[Records for locating described items]

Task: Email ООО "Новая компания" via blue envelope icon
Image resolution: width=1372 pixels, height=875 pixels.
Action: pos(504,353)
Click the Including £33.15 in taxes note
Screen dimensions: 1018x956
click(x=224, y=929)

## [What to work on]
Rewrite the material with "envelope" changed to "letter" and everything else unchanged.

## [Exercise response]
Task: Email ООО "Новая компания" via blue letter icon
Image resolution: width=1372 pixels, height=875 pixels.
Action: pos(504,353)
Click the Including £33.15 in taxes note
Screen dimensions: 1018x956
click(x=224, y=929)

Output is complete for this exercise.